Antes disso, no entanto, o autor insere o leitor no tema do livro, mediante uma apresentação teórica e histórica da ultradireita dos Estados Unidos.

No Capítulo 1, três conceitos fundamentais para o entendimento da obra são apresentados: ultradireita, extrema direita e direita radical. Partindo do modelo conceitual de Mudde (Manchester University Press, 2000), Pini define a ultradireita (tradução feita pelo autor do termo em inglês, far right) como movimentos – violentos ou não violentos –, cujas pautas elencam ao menos três dos seguintes temas: nacionalismo, racismo, xenofobia, antidemocracia e autoritarismo. A ultradireita abrange desde movimentos de extrema direita (extreme right) até a direita radical (radical right), e sua principal diferença é como eles se relacionam com a democracia.

A extrema direita rejeita completamente a democracia e defende hierarquias sociais. Já a direita radical não é necessariamente antidemocrática, mas apresenta características iliberais, contrária a aspectos básicos da democracia liberal, como direitos das minorias e separação dos poderes. No ciclo eleitoral de 2016, adiciona-se à direita radical o conceito de populismo, o que resulta no Populismo de Direita Radical (PDR). Este é composto por três elementos: populismo, nativismo e autoritarismo.

O populismo é uma ideologia que considera a sociedade dividida entre “povo puro” e “elite corrupta”. O líder populista clama para si a vontade geral do povo e se coloca como representante dele em oposição à elite corrompida. Já o conceito de nativismo é relacionado aos discursos nacionalistas, racistas e xenofóbicos, que excluem o “outro”, considerado uma ameaça à homogeneidade da nação. Enfim, o autoritarismo representa a defesa de uma ordem social rígida, em que permaneça a lei e a ordem, além do apego à tradição e à disciplina.

No caso dos Estados Unidos, a ultradireita encontra raízes na Guerra Civil norte-americana, em que houve a defesa de uma ideologia tradicionalista e supremacista branca. A Guerra Civil é paradigmática no que concerne aos estudos da ultradireita nos EUA, a qual se coloca como oposição às transformações sociais derivadas da globalização e da imigração. Além disso, a crítica da ultradireita não é direcionada somente aos liberais-progressistas.
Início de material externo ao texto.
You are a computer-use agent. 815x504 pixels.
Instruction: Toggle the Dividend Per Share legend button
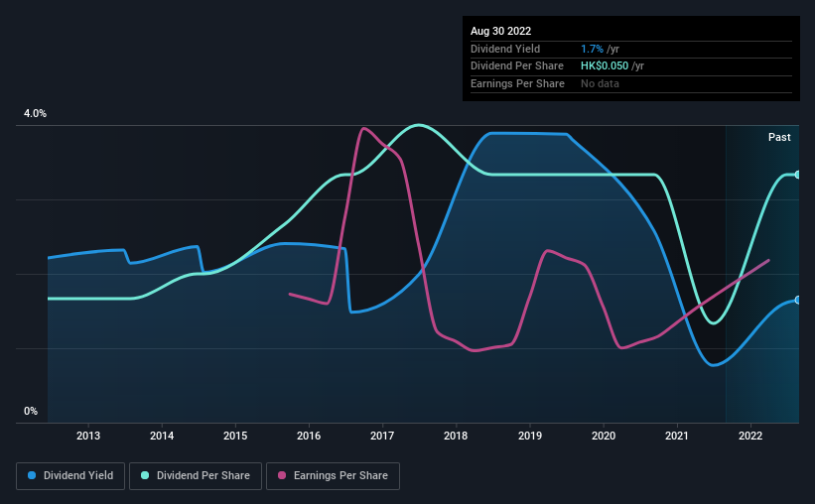[x=196, y=476]
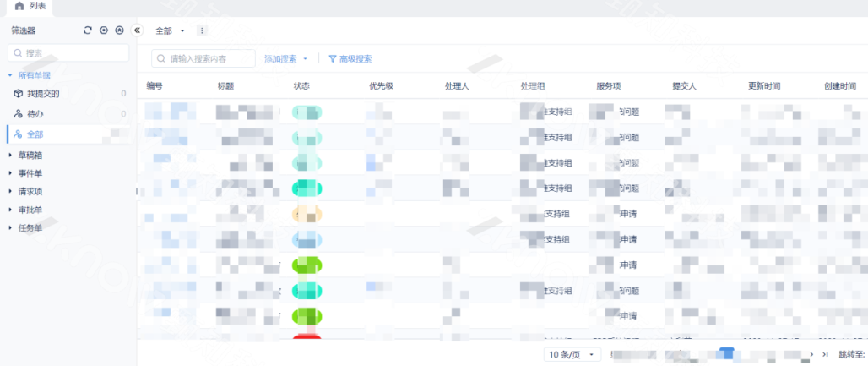Click the cube icon next to 我提交的
This screenshot has height=366, width=868.
(x=18, y=94)
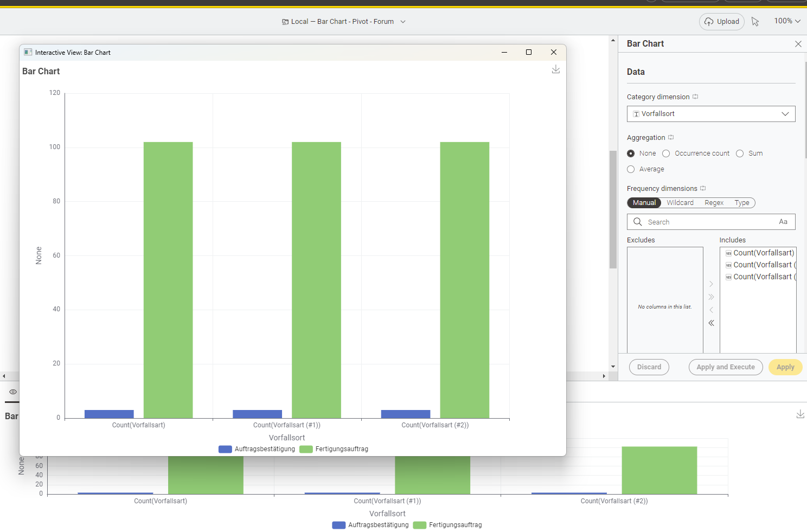Click the eye icon tab below canvas
The image size is (807, 532).
tap(13, 392)
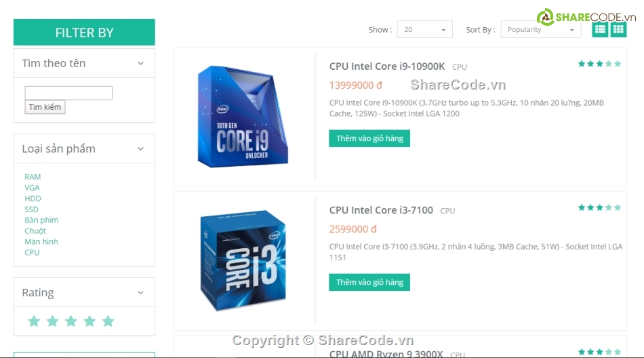Open the Show count dropdown

point(424,30)
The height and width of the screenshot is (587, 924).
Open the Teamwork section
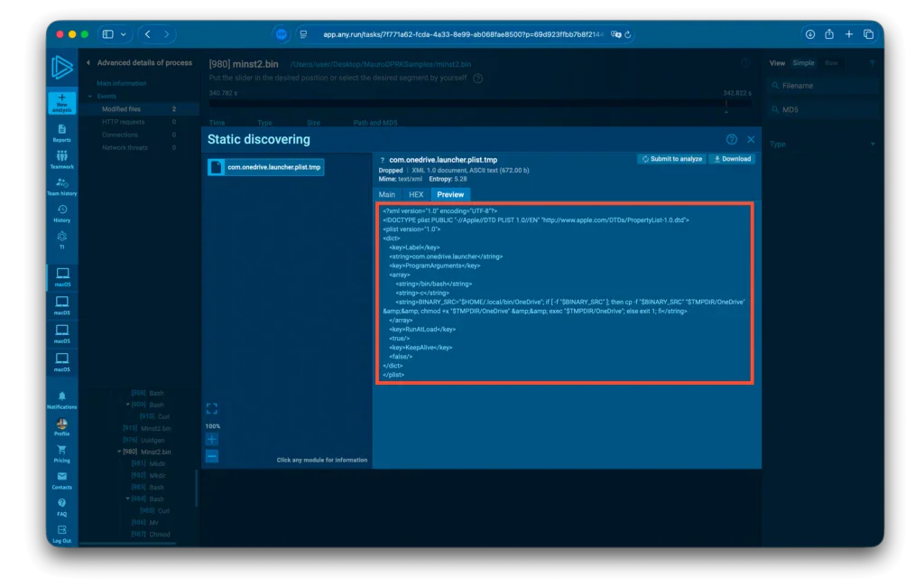pyautogui.click(x=61, y=161)
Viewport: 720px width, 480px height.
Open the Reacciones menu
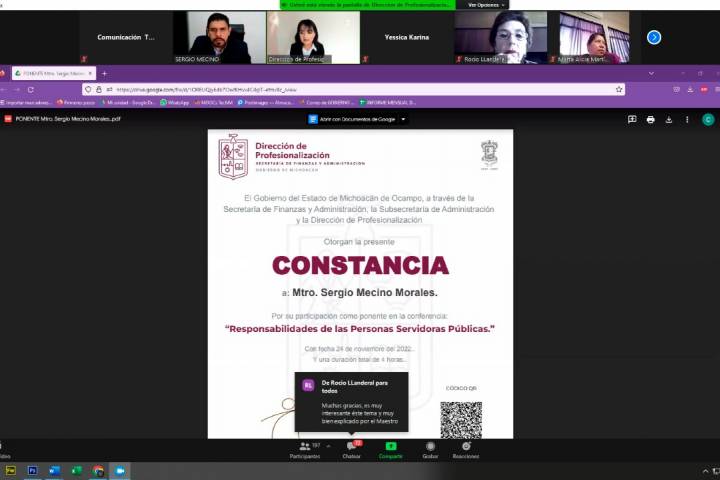465,448
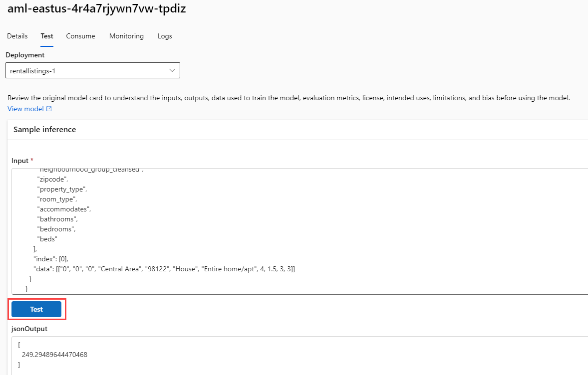Click the external-link icon beside View model
This screenshot has height=375, width=588.
47,109
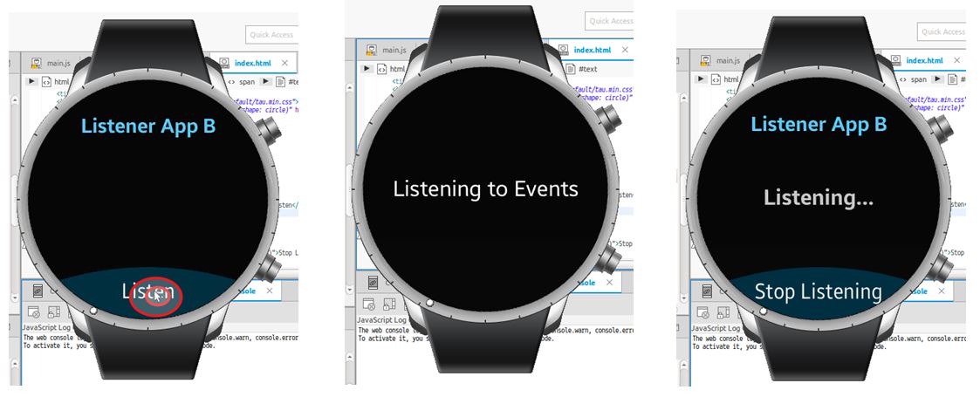Close index.html tab in left editor
Screen dimensions: 980x397
286,64
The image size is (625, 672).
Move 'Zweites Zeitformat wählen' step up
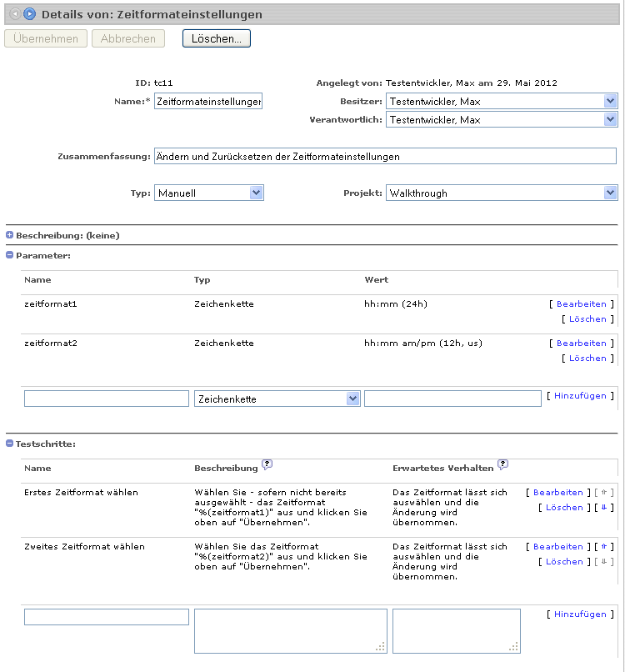tap(606, 547)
Volta-se, também, contra o próprio movimento conservador e o Partido Republicano, considerados coniventes com a propagação de pautas e políticas liberais, cujo resultado foi uma sociedade multicultural, em detrimento de uma sociedade pautada por valores tradicionais.

A influência da ultradireita no século XXI deriva do movimento paleoconservador, que flerta com a ultradireita pelo nacionalismo e o conceito de “Declínio do Ocidente” de Oswald Spengler, entre outras teorias de atores da ultradireita, como os paleconservadores Paul Gottfried, Richard Spencer e Pat Buchanan, além da própria alt-right, movimento com atuação predominantemente online e que defende ideais supremacistas e nacionalistas brancos. O 11 de Setembro é, enfim, não só um dos marcos do novo processo de crescimento de grupos e movimentos da ultradireita, mas também da radicalização do Partido Republicano, a partir da oposição dos paleoconservadores à Guerra ao Terror.

As variáveis antecedentes: fragmentação da mídia, radicalização republicana, Movimento Birther e o antagonismo à Barack Obama e Hillary Clinton

No Capítulo 2, o autor apresenta como variáveis relacionadas à mídia e à desinformação influenciaram o resultado das eleições de 2016. No que tange à mídia, o papel que as plataformas digitais e as redes sociais desempenharam nas eleições de 2016 foi sem precedentes. A monetização das plataformas digitais deriva da exploração dos dados de seus usuários, a partir da criação de um enorme fluxo de dados e de informações que podem (e são) exploradas com finalidade eleitoral, especialmente por meio do microtargeting.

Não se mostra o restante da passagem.